Refreshment for a Post-Nebula Fan

What I like best about science fiction is its vast facility for plot, setting, tone, and characters--the essences of story-telling. I like my stories far-flung, imaginative, and well-crafted. That's what I like about this book. I virtually never hand out 5-star ratings, but for a good read at a value price, I think this collection's hard to beat... a star in the series and good on its own. For many years I read the Nebula Award winners as examples of the best science fiction had to offer. Over the past several years, though, I feel like the Nebulas have steadily gone downhill, and I've reluctantly stopped buying those anthologies. I've transferred my annual purchase allegiance to this series, and this is my favorite of the nine hands down. The tales by Joe Haldeman, John Varley, and Michael Swanwick alone are worth the price, and those in-between don't bore. In addition, Rick Moody's volume-ending novella is one of the best tales to spin off the elusive-reality themes that Philip Dick wove in "Palmer Eldritch" and "Ubik" that I've ever read, and that's high praise for me. Caveats: Not all stories worked for me (true for any anthology). Hartwell emphasizes that his selections are science-based, but hard science isn't a threshold requirement and I think he now simply means he doesn't include Fantasy (one here borders on magic realism). Finally, veteran SF readers will recognize most all the writers... in other words, the authors mostly have been around awhile, and few new or unfamiliar writers made the cut, as usual. But the $8 I spent on this was a bargain, and those who want an entertaining cross-section of the genre with bang for the buck will likely find more than a few stories to like here.

Best on this anthology series in years

This SF Years best is one of the best, David and KAtheren have put out in the past 3 years. I did not like last year, except for a couple of stories, such as "The Dog said Bow Wow" but this is good stuff.All stories were good Nancy Kress, Ballantino, Bear, Baxter disapoint me, i loved the way he writes "Timeships" ranks amongst my OLD time Favs.But hold your breath until you get to the end. A master writer but one who claims Genre is a librarian's problem. He is not known to write SF, nevertheless a good writer is a good writer in any context.
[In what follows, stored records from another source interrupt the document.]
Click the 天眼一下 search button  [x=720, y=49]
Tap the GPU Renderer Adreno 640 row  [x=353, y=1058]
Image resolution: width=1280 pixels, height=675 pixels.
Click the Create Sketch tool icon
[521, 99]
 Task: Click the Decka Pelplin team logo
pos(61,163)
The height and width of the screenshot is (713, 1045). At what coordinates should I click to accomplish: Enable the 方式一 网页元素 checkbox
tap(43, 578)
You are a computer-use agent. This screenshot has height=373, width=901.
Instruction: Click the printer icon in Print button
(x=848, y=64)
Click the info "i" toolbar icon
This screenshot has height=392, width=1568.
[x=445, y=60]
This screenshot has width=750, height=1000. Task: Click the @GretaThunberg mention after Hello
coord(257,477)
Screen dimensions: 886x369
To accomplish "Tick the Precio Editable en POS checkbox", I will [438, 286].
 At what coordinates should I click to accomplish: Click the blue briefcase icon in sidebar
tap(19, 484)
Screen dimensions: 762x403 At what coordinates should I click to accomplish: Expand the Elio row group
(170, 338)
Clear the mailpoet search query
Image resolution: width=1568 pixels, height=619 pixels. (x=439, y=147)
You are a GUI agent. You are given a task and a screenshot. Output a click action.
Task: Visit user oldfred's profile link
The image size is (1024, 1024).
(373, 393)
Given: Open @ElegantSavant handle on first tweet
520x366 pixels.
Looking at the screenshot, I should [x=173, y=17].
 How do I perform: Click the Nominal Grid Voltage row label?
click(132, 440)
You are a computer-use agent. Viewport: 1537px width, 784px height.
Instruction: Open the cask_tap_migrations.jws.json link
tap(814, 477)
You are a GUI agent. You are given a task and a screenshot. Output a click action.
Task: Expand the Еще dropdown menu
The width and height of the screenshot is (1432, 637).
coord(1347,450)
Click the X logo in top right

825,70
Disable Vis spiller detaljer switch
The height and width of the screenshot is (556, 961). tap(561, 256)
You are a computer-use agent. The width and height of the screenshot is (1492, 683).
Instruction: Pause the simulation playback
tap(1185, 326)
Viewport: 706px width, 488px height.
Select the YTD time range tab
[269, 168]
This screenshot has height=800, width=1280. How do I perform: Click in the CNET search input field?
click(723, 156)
Rick Moody is the name and the story is "Albertine Notes"what an incredible Time-Travel story, totaly different from anything else i have ever read. Has similarities to "Vanilla Skies" i think.Enjoy it, I did.Pay special attention to the Argentinian writer who just got translated after 20 years. She is top of the line, her story in a way similar to the famous classic "Forbidden Planet", though more romantic, well she is a woman after all so romance is got to be there.